6. Differences Between Partners Are Less Important Than How These Differences Are Handled.
Another common belief is that relationship problems result from incompatibility between the partners. “The trouble with our marriage is that we have little in common.” However, in healthy relationships, partners do not focus on their differences in taste and interests or insist on compatibility in all areas of life. Each partner strives to understand, accept, and even embrace the other’s “differentness.” Some diversity in taste and personality keeps the relationship evolving and vibrant. In contrast, “yoked relationships” are those in which one or both partners insist the other fits into their ways, much like two oxen that must move in unison because of the heavy yoke attached. This results in a static relationship or one full of contention and bitterness.
7. Men and Women May Fight in Different Ways But Endure Similar Pain From Their Battles.
Most men are uncomfortable with discord and react by withdrawing and avoiding at the first sign of conflict. They go into their “man cave,” which could be the TV room, den, the local bar, etc. Men are then accused of having a “problem with intimacy.” Women typically find this “emotion distancing” disturbing and are visibly upset by it. So when they seek immediate resolution through discussion and are visibly upset by what they see as their partner's avoidance tactics, they are charged with “overreacting.” Both partners are searching for the same things: understanding, recognition, support, and affection. But they do it in different ways. And when these very human needs are not met because of the fighting, both partners feel hurt, misunderstood, abandoned, and unloved.
8. Be Aware of Blocks to “Fair Fighting.”

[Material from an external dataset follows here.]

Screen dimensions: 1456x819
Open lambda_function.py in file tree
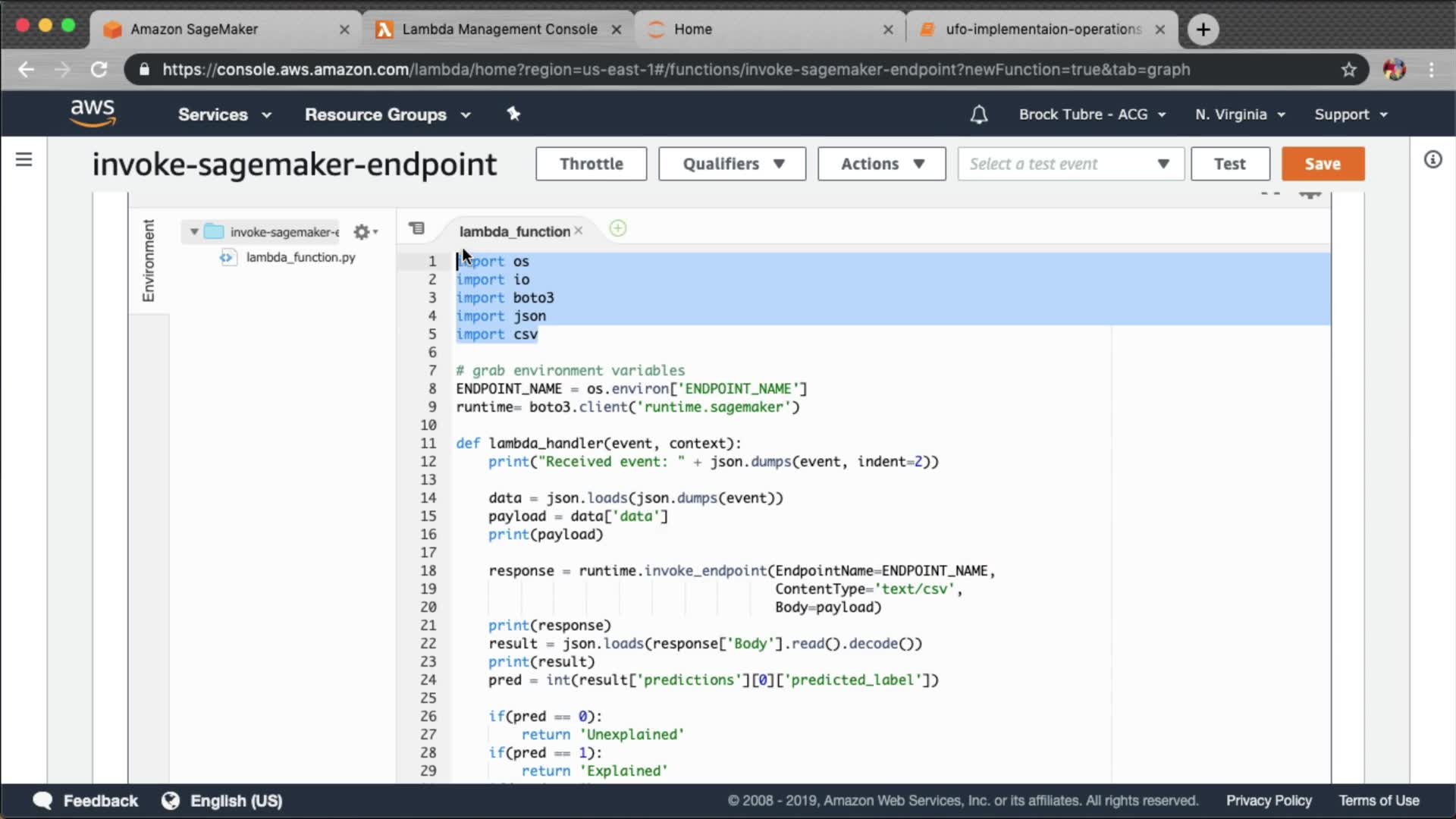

Dead-end, no-win arguments are all too familiar to most couples. Instead of “fighting fair,” many couples escalate a disagreement with insults, ultimatums, and finally, refusal to communicate at all. Don‘t let the following poor communication habits impede your relationship.
a. character assassination., name-calling
b. implied insults
c. blaming the other (using “you” statements- “If you weren’t so cold to me, I wouldn’t drink so much.”)
d. bringing up the past
e. using “never” or “always” (“You never listen to me.”)
f. tit for tat (“I don’t listen to your complaints because you shut me out too.”)
g. over-dramatizing
h. not respecting your partner's style of arguing (unless abusive)
i. jumping the gun and missing the real point, also called “mind-reading.”
j. keeping score (who is right or wrong)
k. silent treatment
l. self-righteousness (being “holier than thou”)
m. hit and run (Bringing up a contentious issue while running out of house to work.)
n. yes- butting (“Yes, but you do the same thing.”) Save your complaints, no matter how legitimate, for another time.
o. piling up the complaints, discounting your partner’s feelings (“You shouldn’t feel that feel.” “Come on, you’re being overly sensitive.”)
9. Handling Conflicts in a Healthy Way Takes Practice.
Learning to manage fights, anger, and disputes is a skill that requires both partner’s cooperation and patience. Unfortunately, most people enter relationships with few healthy skills to cope with the inevitable disagreements and arguments in all love relationships. So, they often resort to the unproductive and destructive fighting tactics cited above. Poor communication skills, however learned, can be unlearned and replaced with productive ways to discuss important relationship issues. Learning healthy communication habits and finding ways to understand each other’s point of view takes practice and often guidance from friends, family, or mental health professionals.